## WHAT IS BEING ASKED
Return all of the data exactly, with nothing left out but the pictures.

## Excerpts from a dataset
************

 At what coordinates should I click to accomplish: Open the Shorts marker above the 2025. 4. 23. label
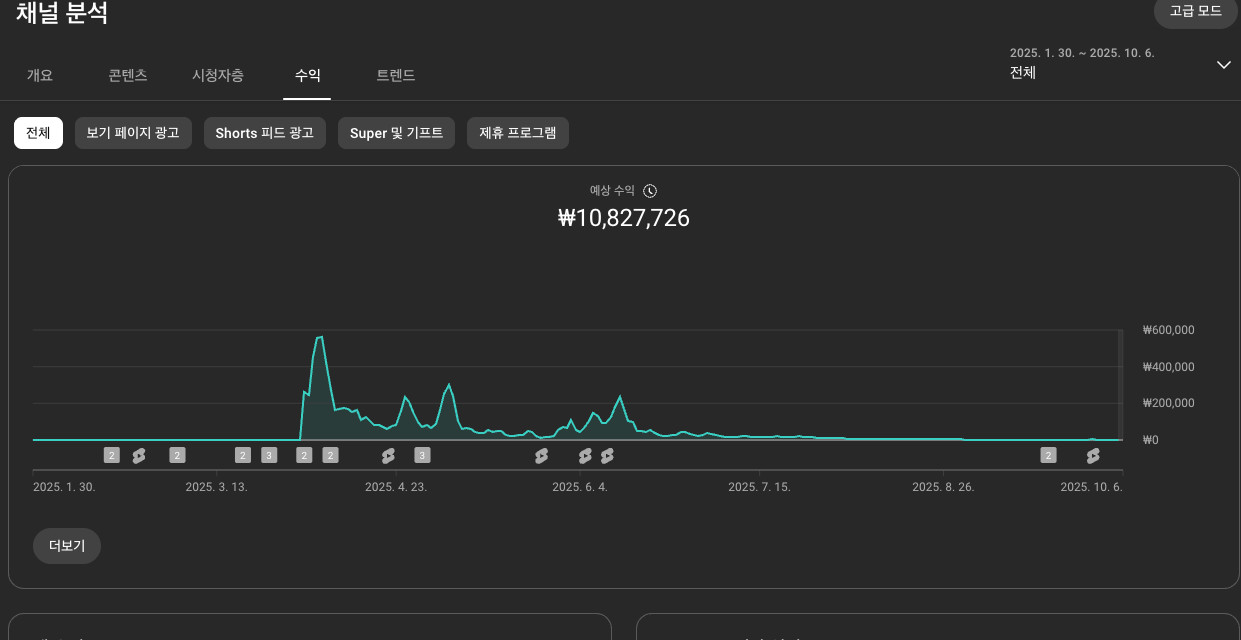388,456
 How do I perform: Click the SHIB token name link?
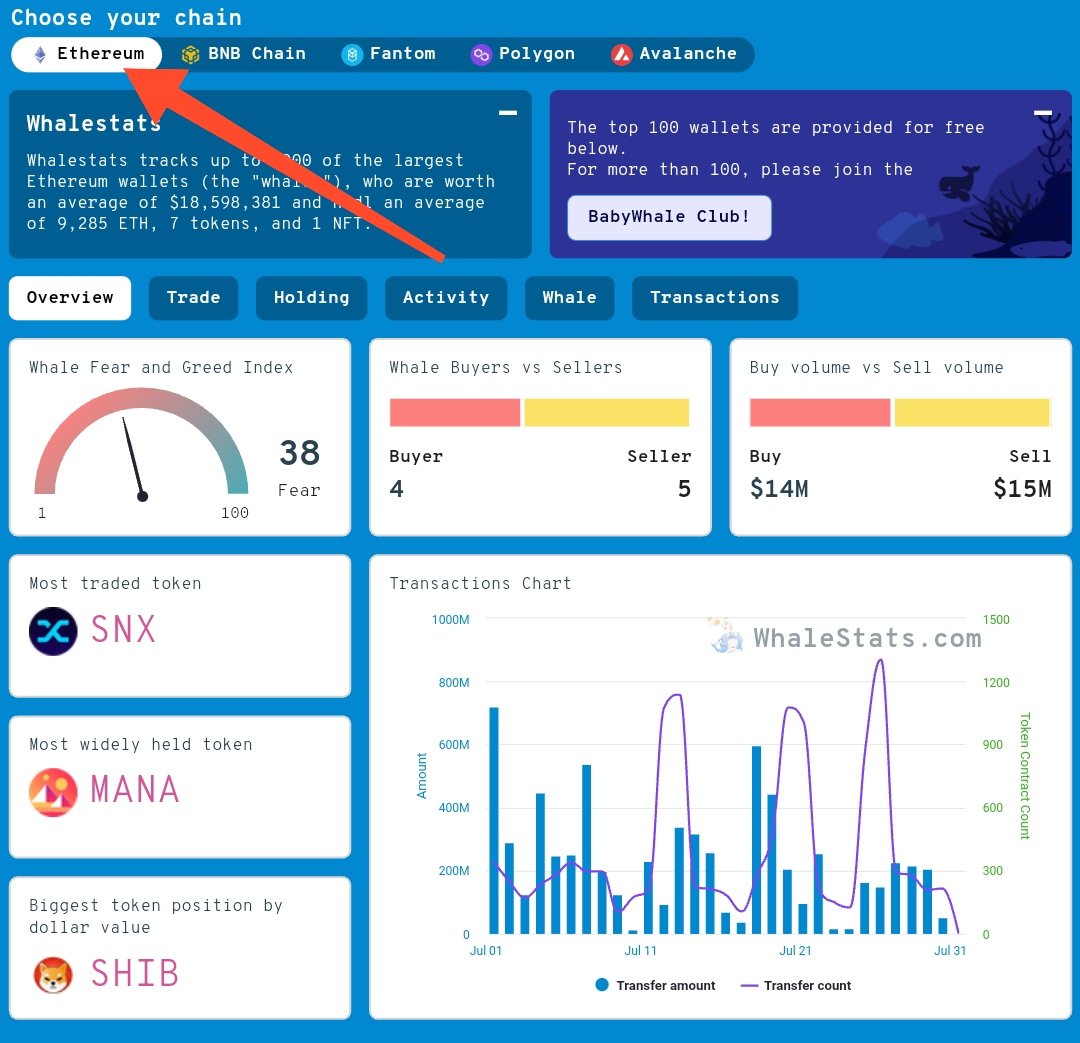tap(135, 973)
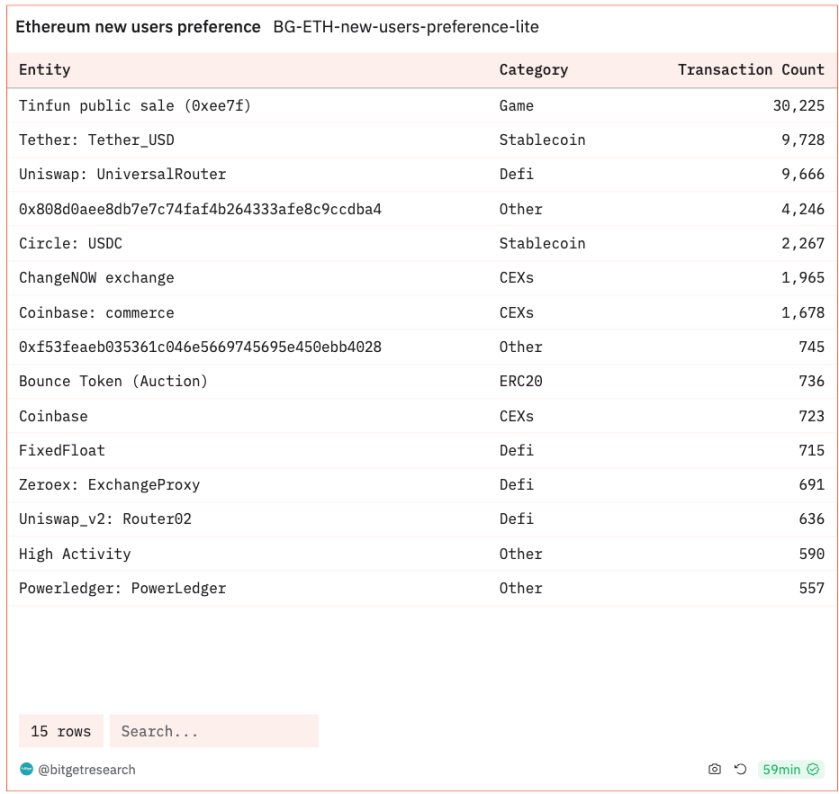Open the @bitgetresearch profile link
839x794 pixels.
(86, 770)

************

## TASK RESPONSE
 At what coordinates should I click to accomplish: Open the Shorts marker above the 2025. 4. 23. label
388,456
 How do I perform: Click the SHIB token name link?
tap(135, 973)
Open the @bitgetresearch profile link
839x794 pixels.
(86, 770)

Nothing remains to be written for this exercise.